I leveled my Glock against the chain link, then emptied the magazine. He was too far away. I didn’t think I’d hit him and then he turned. He waved contemptuously, then disappeared like a cat into the darkness.

I called in the location and then ran back to see about Bree. She was still crouched near the ground, right where I had left her. She’d put her jacket over the dead boy’s face. It was an odd thing for a cop in a shoot-out to do, but Bree liked to go her own way.

“You okay?” I asked.

She didn’t look up. “He was maybe twelve, Alex. Maybe that old. He ran suicide for the prick adult.”

“Was he alive when you got to him?” I asked her. Bree nodded.

“He say anything?”

“Yeah.” She finally looked up at me. “He told me to fuck myself. His last words on this earth.”

Chapter 20

I DIDN’T SLEEP more than a couple of hours that night. An officer and two civilians were dead – not to mention one of the boy killers, the “world’s youngest terrorist,” according to a Washington Post headline the next morning. On top of everything else, I had an eight o’clock psych client to see at St. Anthony’s.

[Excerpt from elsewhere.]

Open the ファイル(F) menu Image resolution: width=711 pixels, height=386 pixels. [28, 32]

Ever since the Tyler Bell case the year before, when I was literally stalked in my own office, I’d had to seriously reevaluate my life. The upshot: I’d decided my criminal cases were too high-profile too often for me to keep the private in private practice anymore. Now, I saw only two or three patients a week, usually pro bono, and I was satisfied with that. Most days, anyway.

But I didn’t want to see this particular patient – not today.

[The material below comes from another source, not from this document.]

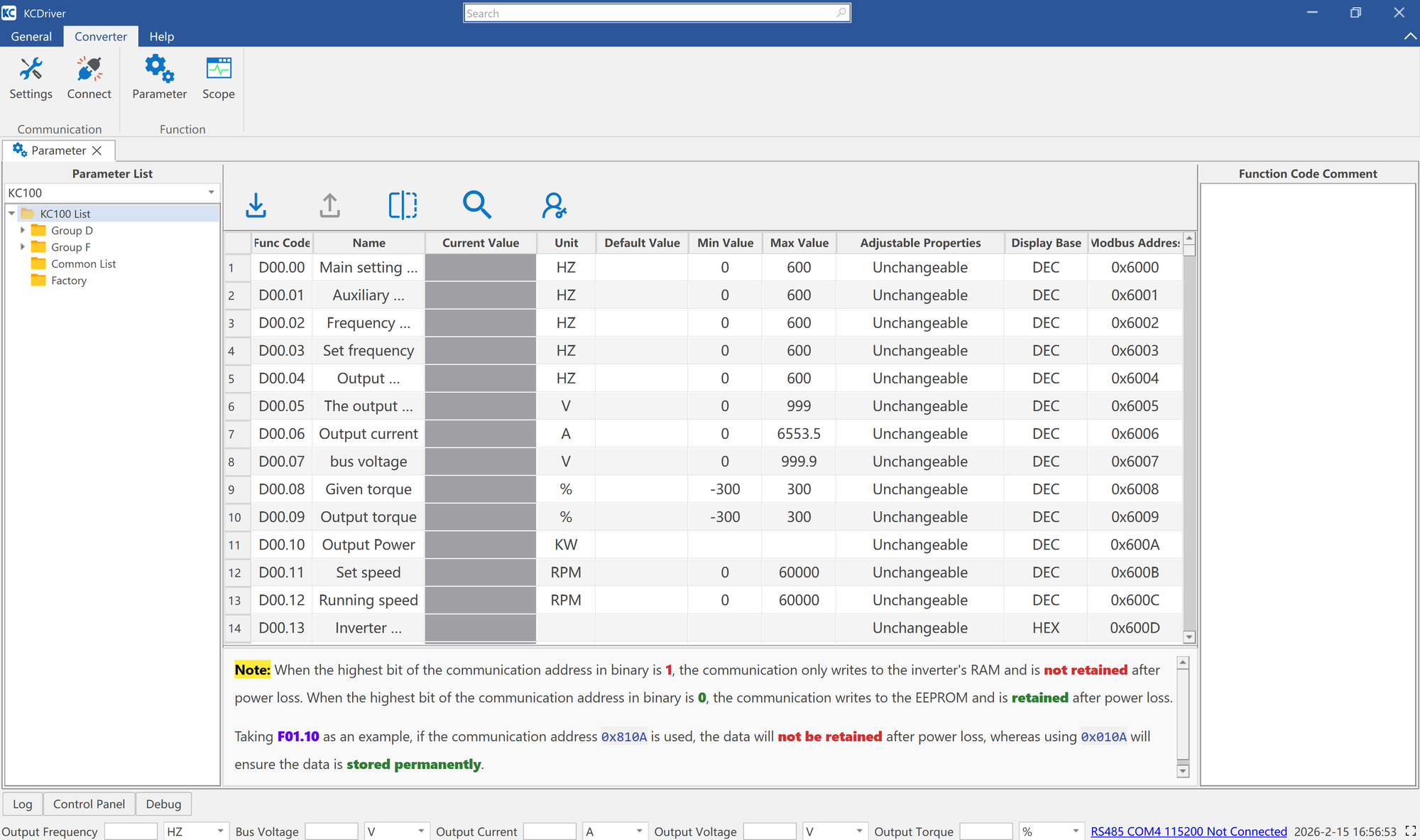This screenshot has height=840, width=1420.
Task: Launch the Scope function
Action: pos(217,78)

It was ironic that I had a session with Bronson “Pop-Pop” James that morning. He was eleven years old and probably the most advanced sociopath at that age I’d ever seen. Four months before, he’d made headlines when he and a seventeen-year-old beat two homeless men half to death. They had used cinder block. It was Pop-Pop’s idea. The district attorney hadn’t figured out how to try the case yet, and Bronson was being held in juvenile custody. The one thing he had going for him was a very good social worker from Corrections, who made sure he got to his appointments with me.

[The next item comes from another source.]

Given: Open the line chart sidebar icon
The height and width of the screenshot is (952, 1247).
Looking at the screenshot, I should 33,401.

At first I thought it best to keep the events of the last night out of my head. Once the session got going, though, I changed my mind.

“Bronson, you hear about what happened at the service plaza in Virginia last night?”

He sat across from me on a cheap vinyl couch, fidgeting, the whole time, hands and feet always in motion. “Yeah, right, I heard. They was talking ’bout that shit on the radio. What of it?”

“The boy who died… he was twelve.”

Bronson grinned and put two fingers to his head. “Heard he got X-Boxed.”